• EXERCISE GOAL: The material below is to be copied exactly from the line with "Close the Route 53 sidebar with the X" up to and including the line with "Instruction: Open the", with nothing else kept and no pictures.

• RECORDS FOR THE TASK:
------

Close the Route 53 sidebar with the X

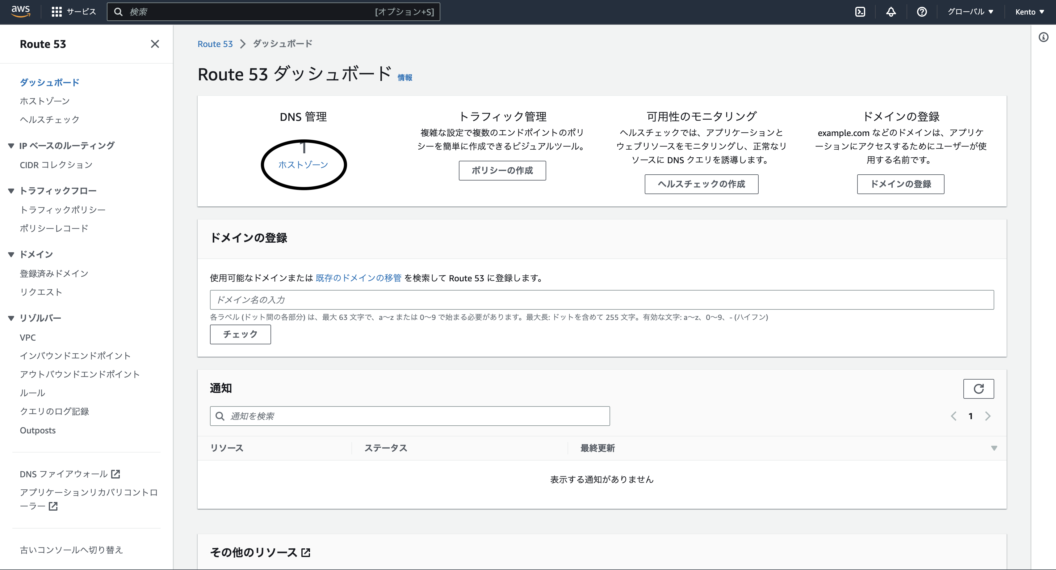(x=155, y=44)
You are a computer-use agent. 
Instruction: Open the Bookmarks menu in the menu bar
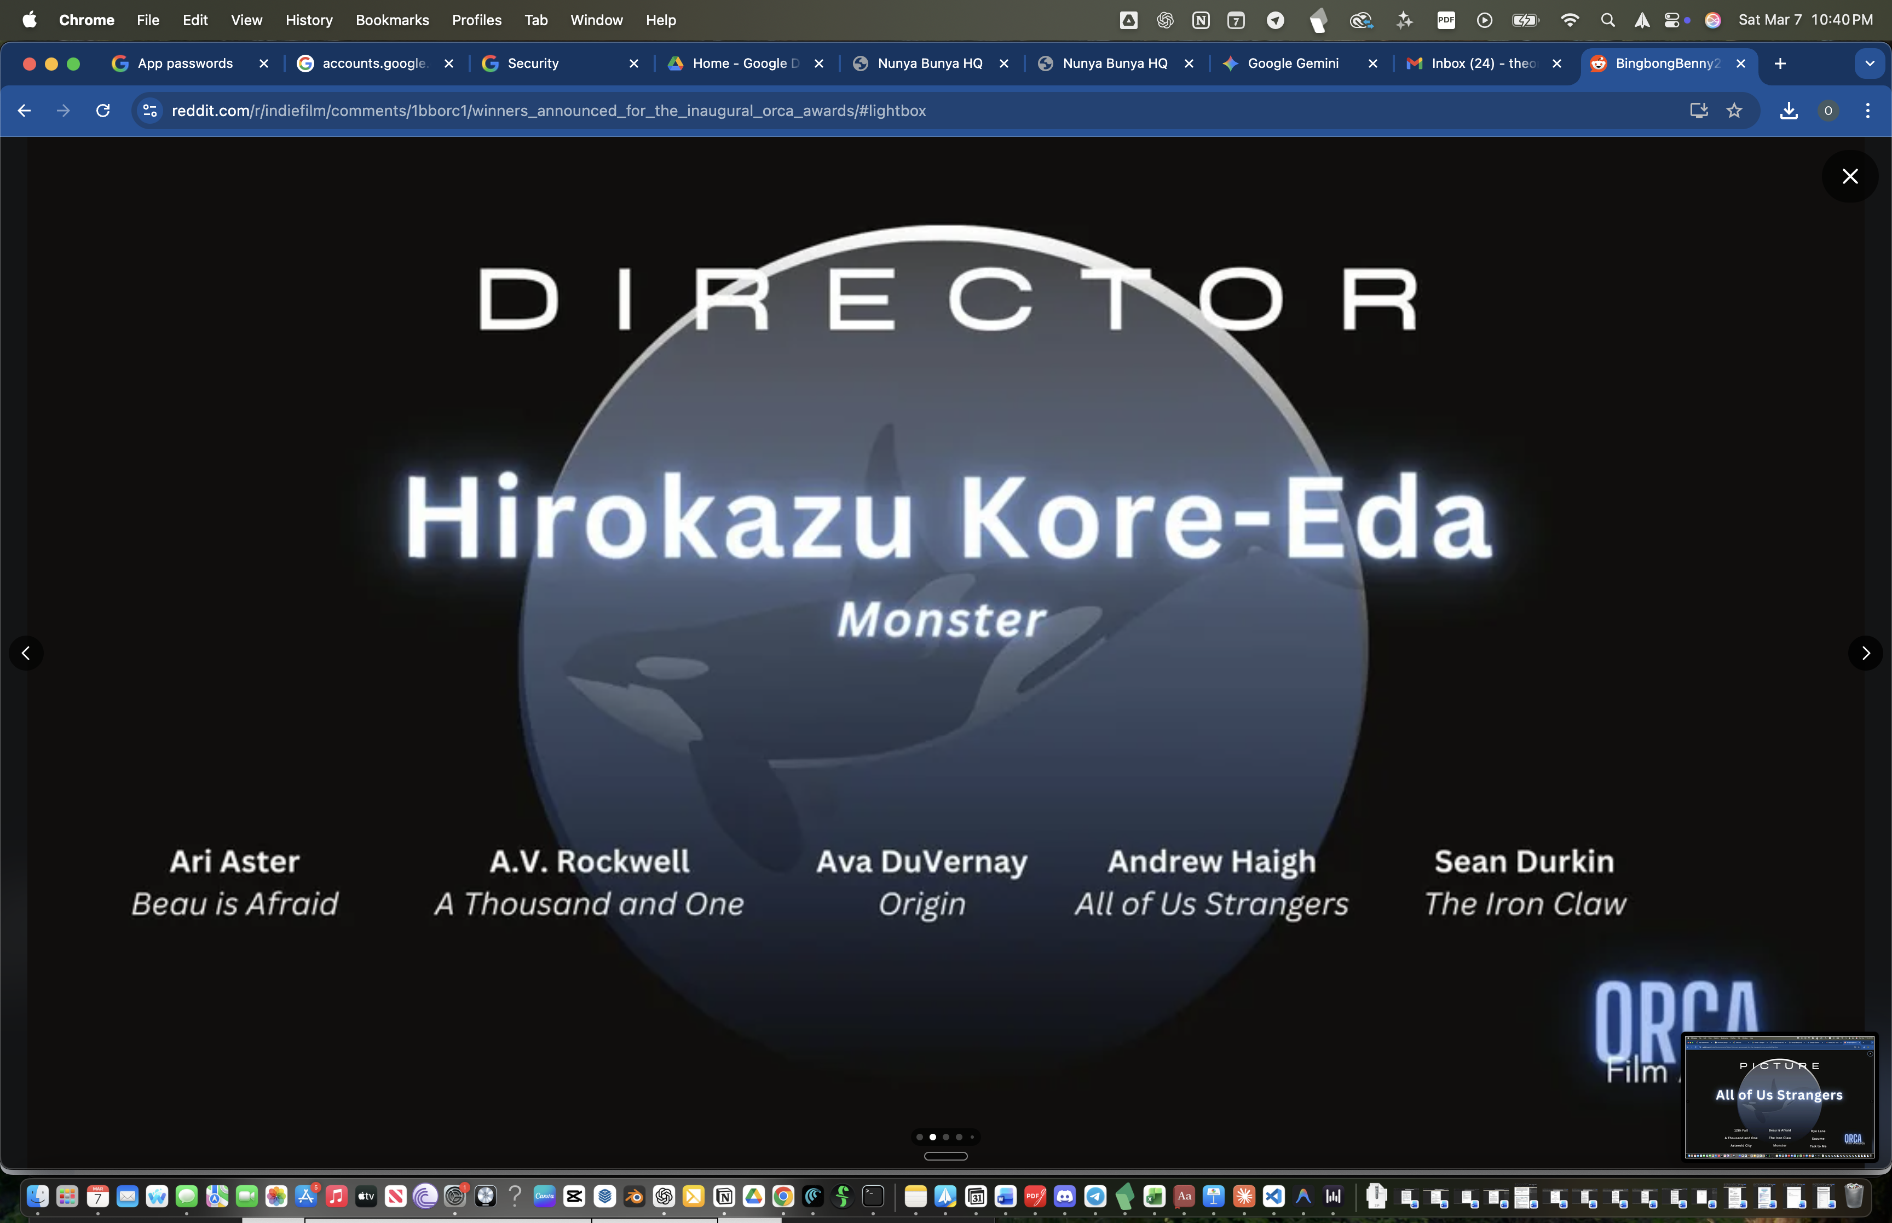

------

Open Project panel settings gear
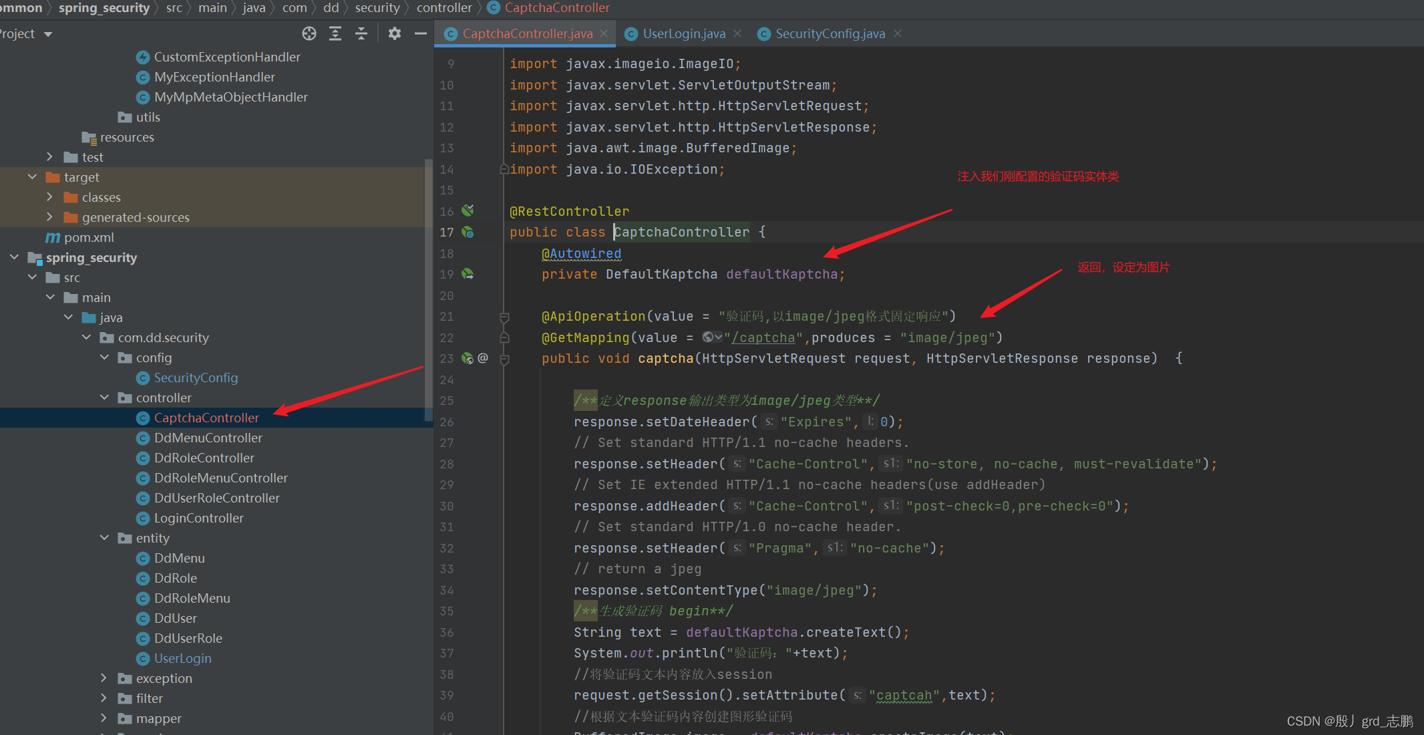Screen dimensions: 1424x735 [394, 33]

------

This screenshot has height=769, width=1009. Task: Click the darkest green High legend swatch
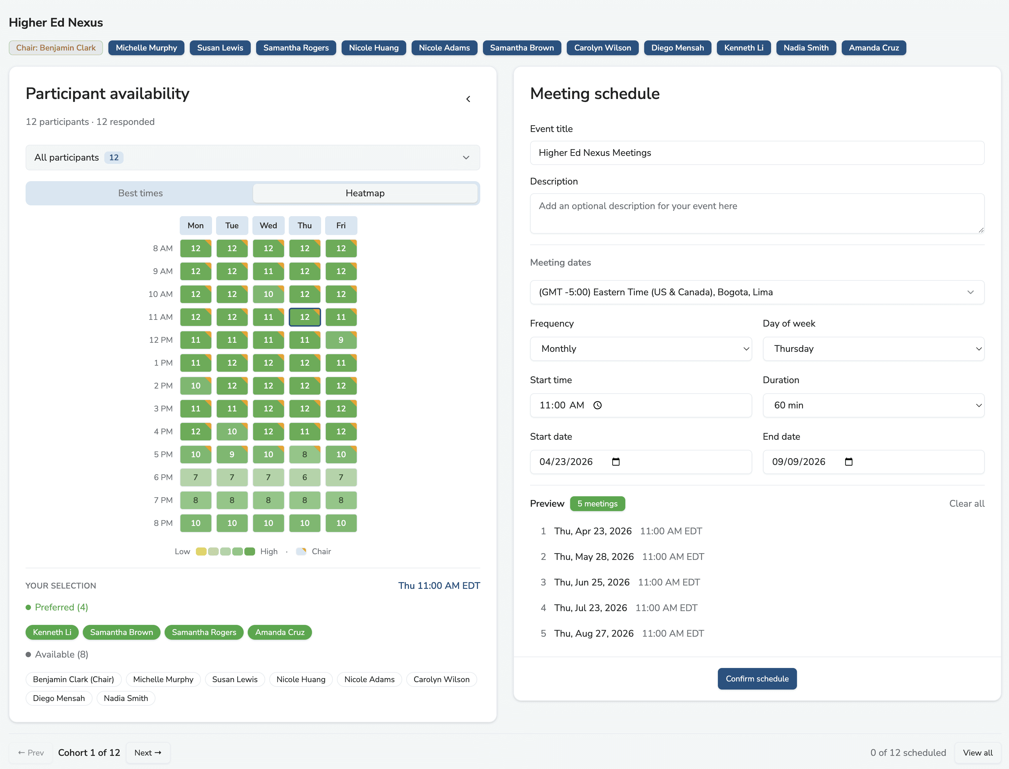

------

• SOLUTION TO THE PROBLEM:
Close the Route 53 sidebar with the X

(x=155, y=44)
You are a computer-use agent. 
Instruction: Open the Bookmarks menu in the menu bar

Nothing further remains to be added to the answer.